A resposta mais fácil é aquela que está no espírito de
muita gente. Tudo é urgente, tudo é prioritário, não se deve subestimar
nenhuma área, todas as artes são importantes, todas as formas de cultura
são decisivas, todas as manifestações do espírito são indispensáveis, o
passado é tão importante quanto o presente e o futuro. São conhecidos
esses argumentos. Que não servem para nada, a não ser alimentar a
polémica e manter vivas as expectativas dos grupos de interesses.
A
verdade é que é importante estabelecer prioridades a partir de vários
critérios: a beleza, a raridade, a importância, o valor, o significado, o
conhecimento, o contexto histórico, o custo, o perigo de deterioração, a
ameaça de destruição, o risco de apropriação indevida... É difícil
enumerar tudo. Mas o estabelecimento de prioridades tem de responder a
muitos desses critérios. Até porque nunca há dinheiro para tudo.
A
prioridade política deveria ser atribuída ao património histórico e
cultural, nomeadamente o edificado. O estudo, a investigação e a
preservação deveriam ser as actividades prioritárias. Certas áreas do
património não deveriam nunca ser objecto de apropriação privada ou
mercantil. O mecenato privado de carácter comercial e publicitário
deveria ser uma faculdade acessória, discreta e condicionada, sendo
privilegiado o investimento público. As universidades, as associações
culturais, profissionais e científicas deveriam ser chamadas a
colaborar. Os monumentos deveriam ser rigorosamente estudados,
investigados, acompanhados e protegidos.
Entre a penúria pública e
a ganância privada, muitos monumentos vegetam sem meios nem técnicos.

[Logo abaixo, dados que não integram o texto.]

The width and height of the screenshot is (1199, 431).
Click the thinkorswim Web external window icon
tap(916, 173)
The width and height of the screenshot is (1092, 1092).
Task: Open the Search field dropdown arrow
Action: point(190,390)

Visitei recentemente alguns dos mais conhecidos: Mosteiro de Alcobaça,
Convento de Cristo em Tomar, Convento de Mafra, Torre de Belém, Mosteiro
dos Jerónimos, Igreja da Memória em Lisboa, Ermida de Nossa Senhora da
Conceição em Tomar, Igreja de São Vicente de Fora, Santuário de Nossa
Senhora do Cabo Espichel, Aqueduto dos Pegões em Tomar... Em todos estes
sítios, que sei serem alguns dos mais bem arranjados, detectei
progressos enormes, em comparação com o que se via há trinta ou quarenta
anos. Mais limpos, mais acessíveis, por vezes menos abandonados. Mas
ainda hoje há faltas e falhas imperdoáveis! O pessoal técnico é
insuficiente. Há miséria absoluta nas oficinas de restauro.
É gritante a
falta de verba, de meios e de técnicos de restauro e de conservação. É
diminuta a formação técnica e cultural. São muitas as infiltrações nas
paredes. Abundam a erva e arbustos nos telhados. Há, por todo o lado,
azulejos caídos e janelas quebradas. Ainda se vêem alas inteiras
arruinadas e claustros a caírem de podre. Quase todos carecem de
indicações e sinalização suficientes. Há, por falta de condições de
segurança, edifícios ou partes deles inacessíveis.
O que faz falta
é enorme. Por isso deve ser prioridade, em detrimento dos esforços
feitos para agradar a clientelas e à "intermediação eleitoral". E em
prejuízo do que "dá nas vistas". Sabemos que os monumentos não votam.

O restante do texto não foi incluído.